Para 2020, juntamente com a adição do controlo da unidade IMU, o equilíbrio entre a resistência e a rigidez do quadro de berço semi-duplo em aço foi completamente revisto pelos engenheiros de desenvolvimento da Honda, com vista a reforçar a sua capacidade total – tanto em estrada, como fora dela.

A rigidez na zona circundante da coluna de direção foi otimizada para melhorar a sensação de aderência na frente da moto; as traves principais também são mais finas e a direito, dispensando a travessa tubular dianteira. O quadro é 1,8 kg mais leve que antes.

O design integral em aço do modelo anterior é substituído por um sub-quadro em alumínio (de acabamento vermelho) aparafusado que é 40 mm mais fino e que tem uma largura de 195 mm – crucial para que o condutor chegue facilmente com os pés ao chão. O braço oscilante de alumínio é totalmente novo, está 500 g mais leve e baseia-se no mesmo design usado pela CRF450R. A sua rigidez otimizada melhora a tração na roda traseira bem como a sensibilidade transmitida ao condutor.

A altura ao solo permanece nos 250 mm, com 1.575 mm de distância entre eixos e inclinação da coluna da direção/eixo de arraste (trail) de 27°30'/113 mm. O peso em ordem de marcha é de 226 kg, 5 kg mais leve.

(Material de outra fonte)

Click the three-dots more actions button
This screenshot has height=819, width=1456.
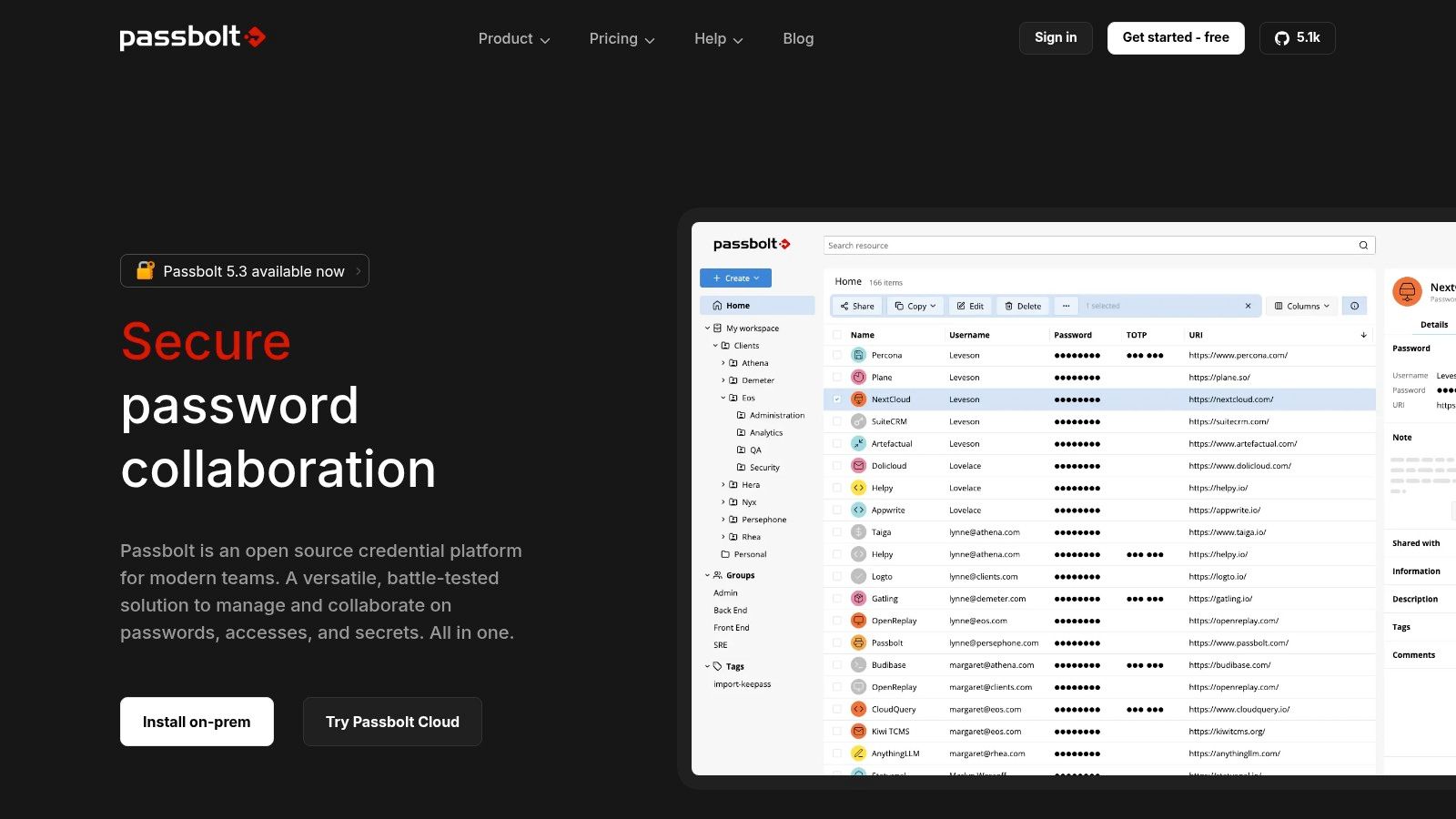(1066, 307)
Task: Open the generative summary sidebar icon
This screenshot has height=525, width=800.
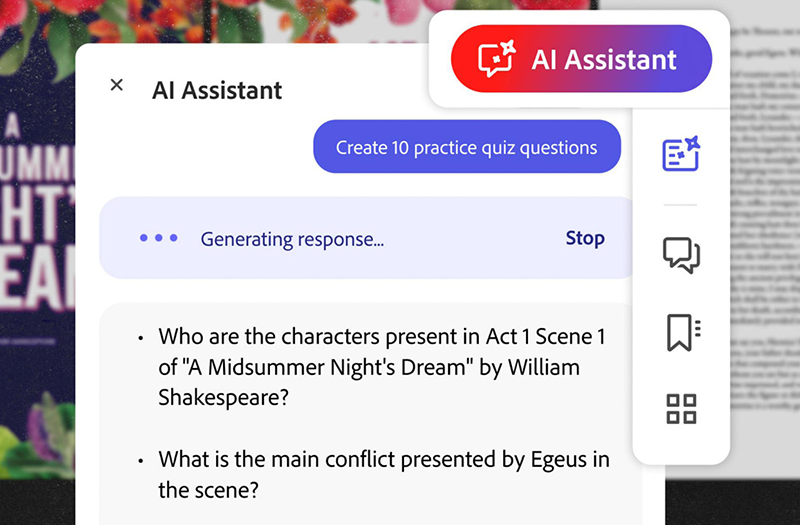Action: 681,154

Com um curso de 230 mm, a forquilha dianteira invertida Showa de cartucho com 45 mm de diâmetro oferece um curso longo para a absorção sem problemas dos ressaltos e foi revista ao nível das definições internas para melhorar as performances em estrada e fora dela. O amortecimento em extensão e compressão é totalmente ajustável. As mesas de direção (ambas em alumínio, fundido em cima e forjado em baixo) – a que se junta um veio de direção oco também em alumínio – "abraçam" as colunas da forquilha através de dois parafusos em cada mesa.

Também revisto para complementar a suspensão dianteira, o amortecedor traseiro (também uma unidade Showa) possui um curso de 220 mm e possui um cilindro de 46 mm e um reservatório, oferecendo um controlo de amortecimento estável, nas condições de condução off-road mais exigentes. A pré-carga da mola pode ser ajustada através de um comando no corpo do amortecedor; o amortecimento em extensão e em compressão também é totalmente ajustável.

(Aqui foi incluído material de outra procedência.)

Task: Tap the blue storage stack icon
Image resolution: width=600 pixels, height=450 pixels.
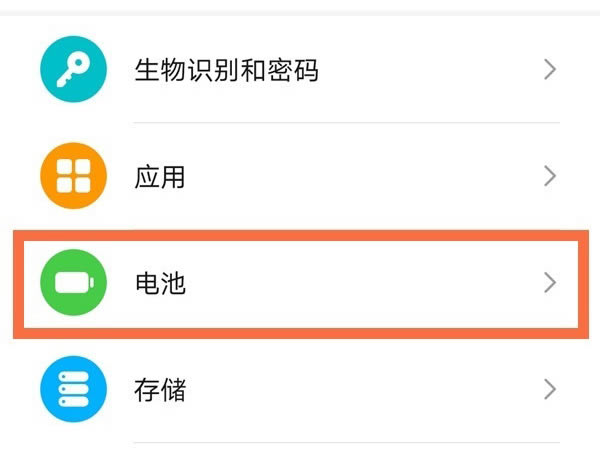Action: pos(73,388)
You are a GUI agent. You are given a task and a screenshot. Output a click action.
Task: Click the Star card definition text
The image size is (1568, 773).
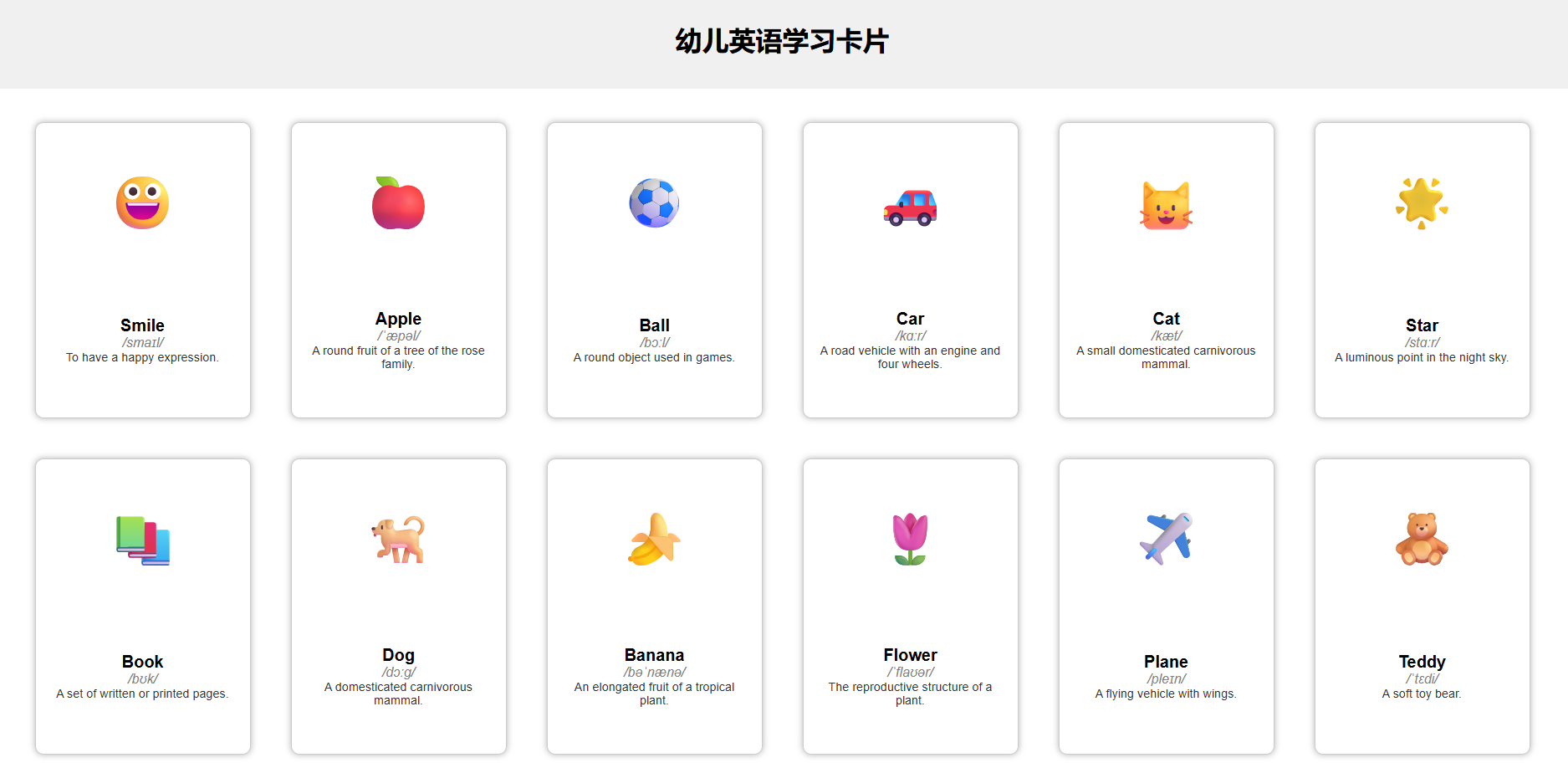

Agora, as placas internas dos pontos de articulação do braço oscilante usam aço de alta resistência de 600 MPa e o tubo cruzado superior que as liga é também o ponto de montagem superior do amortecedor traseiro (através de uma rótula) e permite melhorar a sensibilidade da tração da roda traseira.

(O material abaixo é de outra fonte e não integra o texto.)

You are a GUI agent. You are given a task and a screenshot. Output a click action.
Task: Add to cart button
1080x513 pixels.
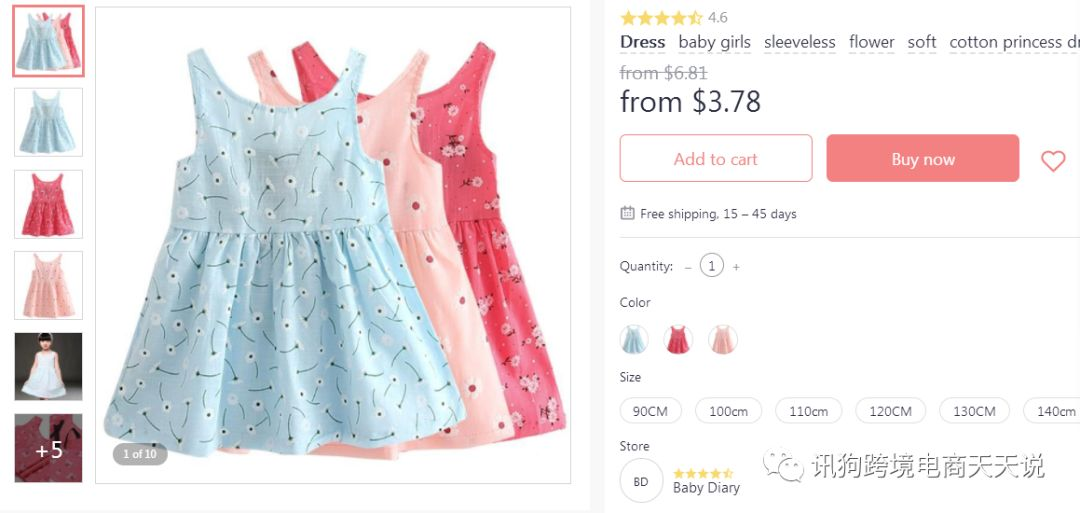716,158
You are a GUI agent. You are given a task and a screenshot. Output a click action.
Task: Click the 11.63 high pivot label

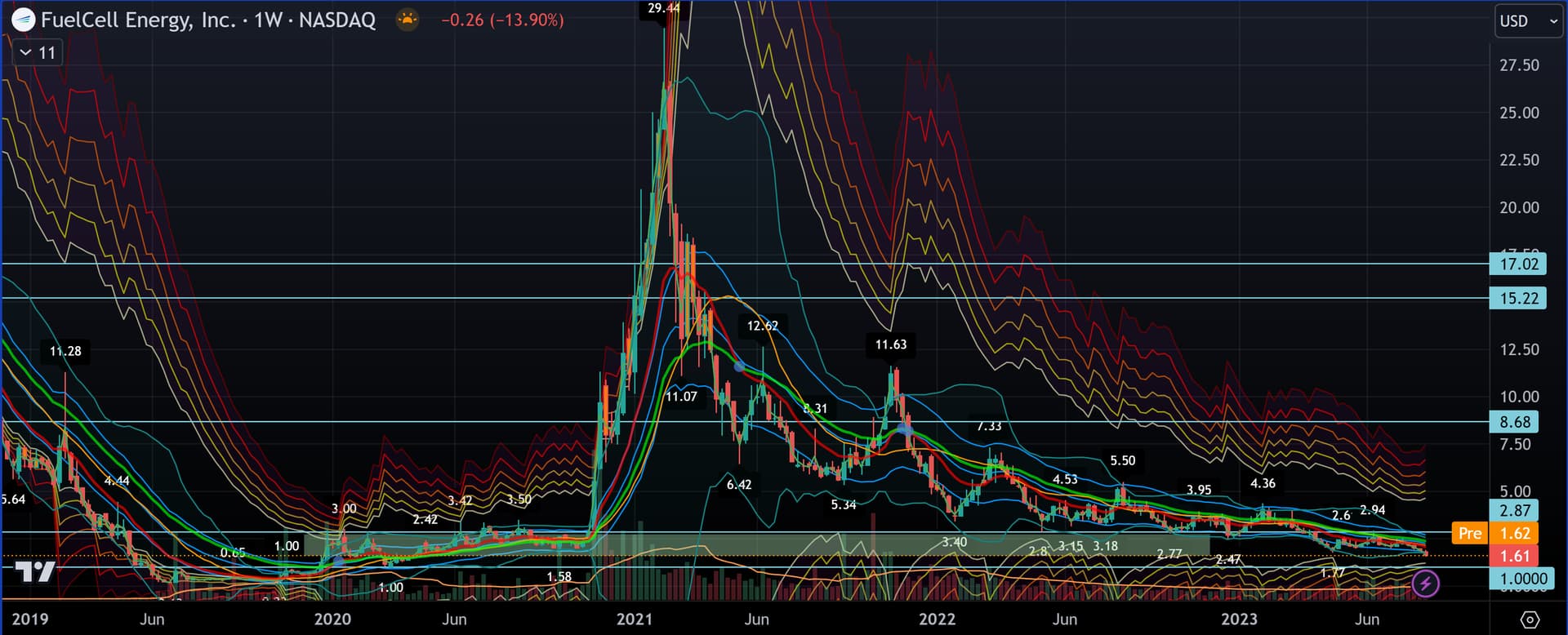[890, 344]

A unidade IMU lê o ângulo da inclinação, a desaceleração (dos sensores de velocidade da roda dianteira/traseira) e incorpora a relação de patinagem da roda dianteira e traseira para gerir a pressão de travagem através do sistema ABS; do mesmo modo, se for detetado um levantamento repentino da roda traseira, o sistema controla a força de travagem com precisão com vista a manter a estabilidade. Com a moto parada, o ABS traseiro pode ser desativado para as excursões fora-de-estrada.

Como antes, as pinças compactas de duas peças e quatro êmbolos de montagem radial trabalham em dois discos flutuantes ondulados de 310 mm de diâmetro por intermédio de pastilhas sinterizadas. O disco traseiro, também ondulado, tem 256 mm de diâmetro e possui perfuração e formato modelado por punção. A roda dianteira tem 21 polegadas e a roda traseira, 18 e ambas são de raios; à frente, o pneu é um 90/90-21 e, atrás, um 150/70-18. Os pneus de tacos (Continental 90/90-21M/C 54S e 150/70B 18M/C 70Q, com índice de velocidade de 180 e 160 km/h respetivamente) também estão homologados.

4. Acessórios

A gama de Acessórios Genuínos Honda para a Africa Twin foi alargada, com opções para o transporte de bagagem que incluem uma top case de 42 L e malas laterais em alumínio, top case (58 L) e malas laterais em plástico de maior capacidade, bancos de duas alturas (um mais baixo com 825-845 mm e outro mais alto com 870-895 mm), um para-brisas touring, proteções de radiador, proteções para o motor, barras de proteção lateral, extensões para as proteções de punho, punhos aquecidos e uma tomada de carga para acessórios.